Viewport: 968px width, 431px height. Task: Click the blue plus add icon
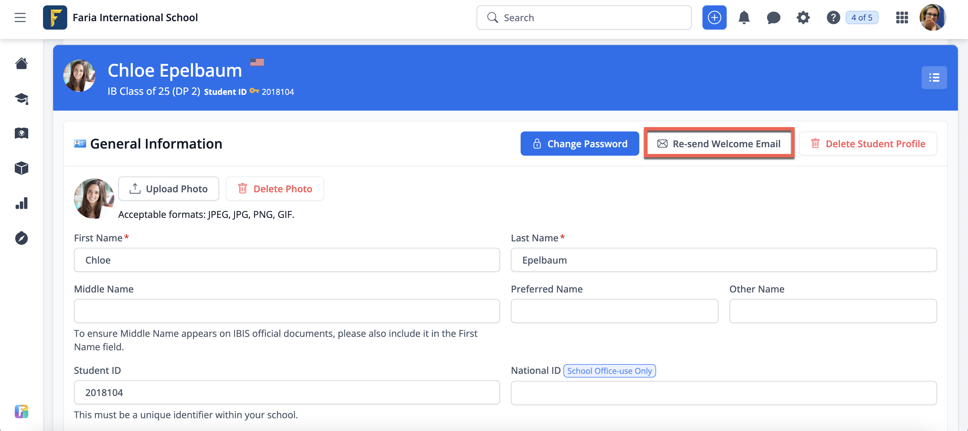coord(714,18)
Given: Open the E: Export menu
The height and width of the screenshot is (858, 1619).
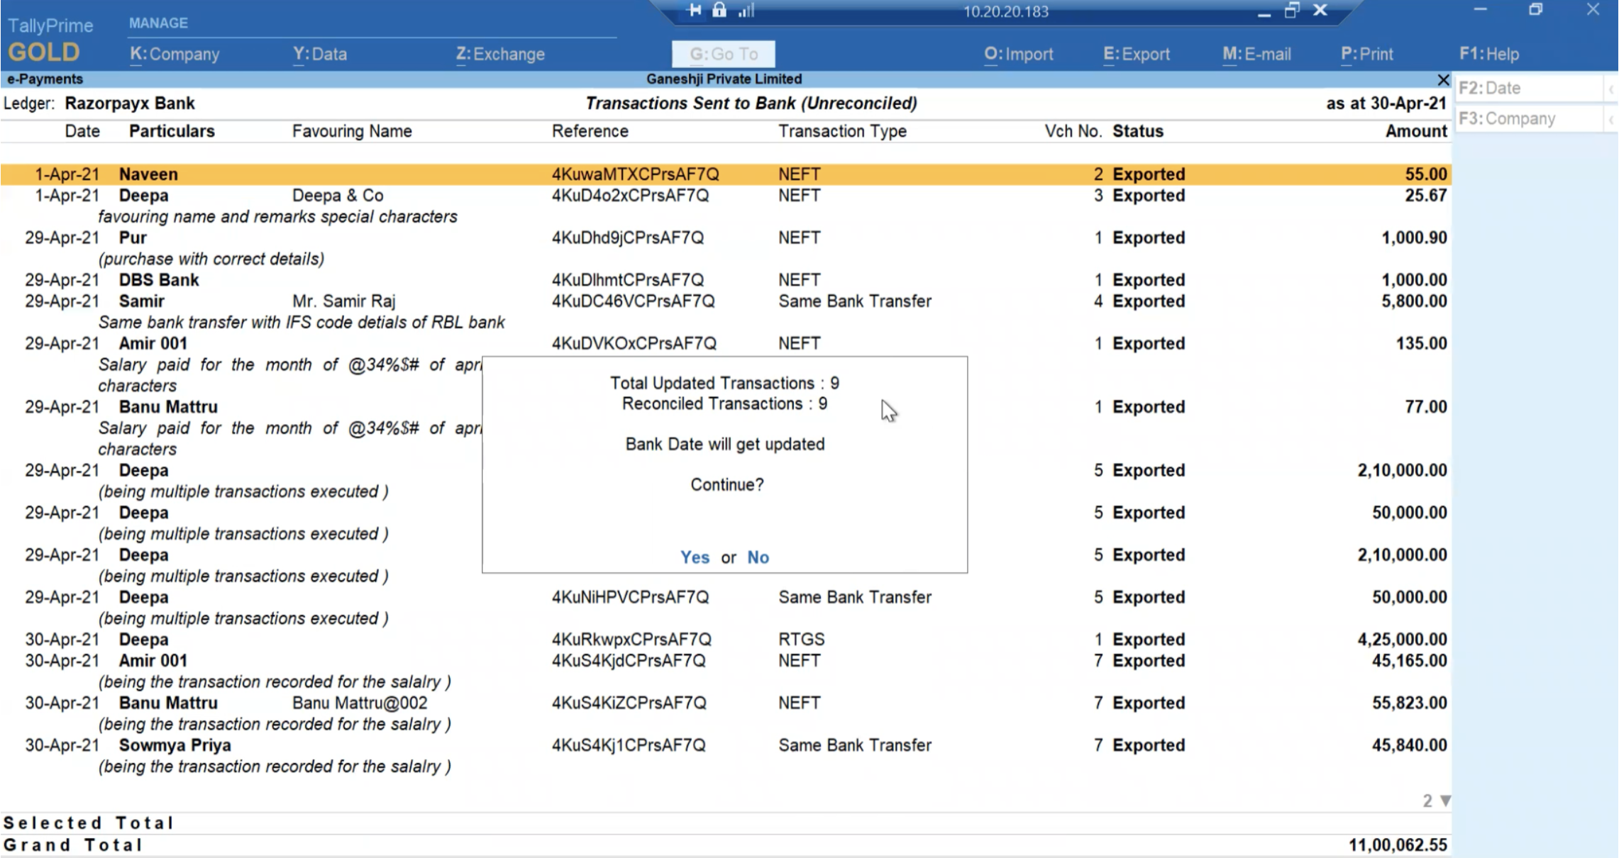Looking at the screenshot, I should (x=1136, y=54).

▸ **Goal of the exercise**
Please reproduce nothing but the lines from the one containing "Given: Open the E: Export menu" through the closing line of the listing, retyped word for word, pictures excluded.

▸ **Result below**
Given: Open the E: Export menu
The height and width of the screenshot is (858, 1619).
Looking at the screenshot, I should (x=1136, y=54).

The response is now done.